Fast-forward to freshman year of college.
Attending a Catholic university means I was not the only one who wore just skirts. The women whose style I was drawn to, seamlessly dressed elegantly in all environments, even when incorporating trousers or shorts in their look. These God-fearing women who loved zealously with the most inviting presence embodied the feminine genius.
And yet—they did not feel the same urge as I did to only wear skirts.
I had a longing and a restlessness to be able to style outfits with jeans and shorts the way they did. But I reminded myself, “No, you are the girl who only wears skirts. You can’t just stop now.” It might sound silly, but a part of me felt that if I were to start incorporating jeans into my wardrobe, I would become less feminine and be deemed as compromising for worldliness.
It was not until an encounter with a group of women who were discussing the Marian virtues that I would come to face the reality I had become a slave to an expression of femininity. This group of women were going to reflect on different Marian virtues each day for a week. We would not only pray with it but also wear something to remind us of that virtue for the day. Well, on the day chosen to reflect on profound humility, the group decided we would all wear a black shirt, *jeans*, no makeup, and our hair in a messy bun.
The mere suggestion of being in a situation that might require me to wear jeans in public terrified me. I feared my identity would be shattered. I called my sister, telling her how I felt the compulsion to “warn” all my friends that I would be wearing jeans the next day. Her excellent advice was this: “Do not give a disclaimer or explain yourself to anyone unless someone point blank asks ‘Mary, why are you wearing jeans?’” This conversation is what slowly unraveled the lie I had been bound to.

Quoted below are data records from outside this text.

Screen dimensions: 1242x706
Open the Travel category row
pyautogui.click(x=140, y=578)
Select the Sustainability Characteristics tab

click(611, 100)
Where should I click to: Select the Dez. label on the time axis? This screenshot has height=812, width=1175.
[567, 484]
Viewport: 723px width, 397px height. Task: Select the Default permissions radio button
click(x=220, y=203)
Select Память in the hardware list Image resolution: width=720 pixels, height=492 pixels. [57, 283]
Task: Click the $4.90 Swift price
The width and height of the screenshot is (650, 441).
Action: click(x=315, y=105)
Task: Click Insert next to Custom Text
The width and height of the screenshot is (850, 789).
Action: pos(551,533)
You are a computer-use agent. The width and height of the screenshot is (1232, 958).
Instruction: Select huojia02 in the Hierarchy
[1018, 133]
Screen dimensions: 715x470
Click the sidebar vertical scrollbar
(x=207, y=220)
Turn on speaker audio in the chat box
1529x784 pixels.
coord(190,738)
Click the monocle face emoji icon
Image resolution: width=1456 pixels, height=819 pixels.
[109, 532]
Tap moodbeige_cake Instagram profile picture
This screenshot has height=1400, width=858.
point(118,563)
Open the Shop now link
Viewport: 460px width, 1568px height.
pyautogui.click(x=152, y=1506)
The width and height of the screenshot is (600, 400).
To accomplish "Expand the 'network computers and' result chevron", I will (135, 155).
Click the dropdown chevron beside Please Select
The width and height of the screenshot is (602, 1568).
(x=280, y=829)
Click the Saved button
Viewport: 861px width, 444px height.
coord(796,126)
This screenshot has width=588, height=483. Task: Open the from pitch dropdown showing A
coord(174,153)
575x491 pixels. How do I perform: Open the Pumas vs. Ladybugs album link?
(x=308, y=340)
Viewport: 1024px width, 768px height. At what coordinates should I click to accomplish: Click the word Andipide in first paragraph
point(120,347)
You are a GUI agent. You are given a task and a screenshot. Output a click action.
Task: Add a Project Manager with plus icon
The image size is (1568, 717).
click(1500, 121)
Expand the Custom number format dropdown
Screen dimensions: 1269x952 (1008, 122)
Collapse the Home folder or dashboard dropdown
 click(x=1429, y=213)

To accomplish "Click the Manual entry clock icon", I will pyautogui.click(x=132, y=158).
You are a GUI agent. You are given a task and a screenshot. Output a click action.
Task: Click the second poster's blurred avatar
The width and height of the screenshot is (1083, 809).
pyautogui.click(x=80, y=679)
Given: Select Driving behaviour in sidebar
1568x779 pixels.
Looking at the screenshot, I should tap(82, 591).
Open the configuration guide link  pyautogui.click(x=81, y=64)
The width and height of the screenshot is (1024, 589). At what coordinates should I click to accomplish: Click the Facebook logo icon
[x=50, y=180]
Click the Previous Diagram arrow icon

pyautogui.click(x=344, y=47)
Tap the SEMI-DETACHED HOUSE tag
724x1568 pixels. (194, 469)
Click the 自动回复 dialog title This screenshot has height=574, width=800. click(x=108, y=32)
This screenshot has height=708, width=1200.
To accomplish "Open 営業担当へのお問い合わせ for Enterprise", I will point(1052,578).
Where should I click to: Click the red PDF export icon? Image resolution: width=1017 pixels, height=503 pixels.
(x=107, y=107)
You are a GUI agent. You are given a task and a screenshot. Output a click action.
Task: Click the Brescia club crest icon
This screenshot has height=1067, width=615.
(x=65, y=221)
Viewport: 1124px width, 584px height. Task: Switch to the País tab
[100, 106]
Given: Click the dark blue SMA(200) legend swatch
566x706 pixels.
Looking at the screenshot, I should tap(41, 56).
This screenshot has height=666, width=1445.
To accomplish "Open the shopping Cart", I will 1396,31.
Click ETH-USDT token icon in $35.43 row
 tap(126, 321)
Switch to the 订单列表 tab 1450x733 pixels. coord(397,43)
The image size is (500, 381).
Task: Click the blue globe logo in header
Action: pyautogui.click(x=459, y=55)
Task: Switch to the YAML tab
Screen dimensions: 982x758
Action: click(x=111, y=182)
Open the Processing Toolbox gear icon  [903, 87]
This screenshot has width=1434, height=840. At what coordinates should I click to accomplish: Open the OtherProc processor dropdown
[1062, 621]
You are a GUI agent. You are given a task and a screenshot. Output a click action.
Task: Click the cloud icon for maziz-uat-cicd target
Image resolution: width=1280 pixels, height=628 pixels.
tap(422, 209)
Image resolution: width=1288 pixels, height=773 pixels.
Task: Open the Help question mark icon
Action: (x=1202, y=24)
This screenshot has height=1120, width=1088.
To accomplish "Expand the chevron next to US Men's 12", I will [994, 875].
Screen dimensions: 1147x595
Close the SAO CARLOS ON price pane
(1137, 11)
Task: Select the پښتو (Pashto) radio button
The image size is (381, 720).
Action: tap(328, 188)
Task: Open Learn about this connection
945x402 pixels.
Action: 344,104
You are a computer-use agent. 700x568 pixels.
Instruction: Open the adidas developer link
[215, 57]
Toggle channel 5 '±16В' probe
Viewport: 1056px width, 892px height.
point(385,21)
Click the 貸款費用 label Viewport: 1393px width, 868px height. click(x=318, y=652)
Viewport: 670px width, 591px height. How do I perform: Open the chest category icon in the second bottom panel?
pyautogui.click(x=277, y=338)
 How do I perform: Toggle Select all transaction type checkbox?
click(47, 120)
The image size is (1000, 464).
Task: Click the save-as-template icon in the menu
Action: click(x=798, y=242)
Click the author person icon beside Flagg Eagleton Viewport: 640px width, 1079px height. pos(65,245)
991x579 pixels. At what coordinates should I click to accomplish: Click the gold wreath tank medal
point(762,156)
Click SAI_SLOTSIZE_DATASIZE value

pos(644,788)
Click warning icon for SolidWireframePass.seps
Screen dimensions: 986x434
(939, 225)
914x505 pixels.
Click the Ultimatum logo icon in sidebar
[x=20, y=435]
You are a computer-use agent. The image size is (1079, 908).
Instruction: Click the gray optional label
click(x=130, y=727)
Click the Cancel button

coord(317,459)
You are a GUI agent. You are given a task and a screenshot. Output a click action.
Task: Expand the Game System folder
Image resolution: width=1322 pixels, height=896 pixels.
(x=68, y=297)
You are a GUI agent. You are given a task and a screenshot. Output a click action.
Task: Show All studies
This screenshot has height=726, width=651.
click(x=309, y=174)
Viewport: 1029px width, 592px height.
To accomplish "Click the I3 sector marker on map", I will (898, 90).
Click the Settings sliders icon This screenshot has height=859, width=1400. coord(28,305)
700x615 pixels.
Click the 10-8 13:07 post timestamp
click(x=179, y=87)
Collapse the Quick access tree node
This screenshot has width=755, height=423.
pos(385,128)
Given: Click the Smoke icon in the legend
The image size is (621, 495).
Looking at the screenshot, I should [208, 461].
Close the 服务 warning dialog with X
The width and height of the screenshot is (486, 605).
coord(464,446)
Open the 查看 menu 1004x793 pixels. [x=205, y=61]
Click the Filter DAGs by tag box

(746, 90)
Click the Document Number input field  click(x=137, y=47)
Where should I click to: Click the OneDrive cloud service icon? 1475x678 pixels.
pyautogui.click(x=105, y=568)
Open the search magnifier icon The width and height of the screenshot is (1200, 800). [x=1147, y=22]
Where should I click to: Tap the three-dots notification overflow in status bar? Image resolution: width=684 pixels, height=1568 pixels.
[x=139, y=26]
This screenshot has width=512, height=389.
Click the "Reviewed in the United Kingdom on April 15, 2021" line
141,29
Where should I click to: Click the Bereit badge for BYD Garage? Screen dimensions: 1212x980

I wanted out. I wanted freedom from my own definition. I wore jeans that day and some people did ask about it. I slowly let my pride die. I’ll never forget that summer when I bought my favorite hunter-green, 100% cotton J.Crew boardwalk shorts and found myself styling them in countless ways each week. Friends asked about the change—my openness to newness. They noticed the transformation, both internally and externally. The beauty of woman bubbles over, radiating in her body [and clothing] when she knows the Source of her identity and that society’s fashion rules cannot contain her.
I slowly learned that garments do not define us. Our clothing is to serve us and express our intent, not the other way around. The feminine genius when creating, styling, cultivating an outfit expresses the heart of woman. Her dignity does not change or fluctuate between certain kinds of garments.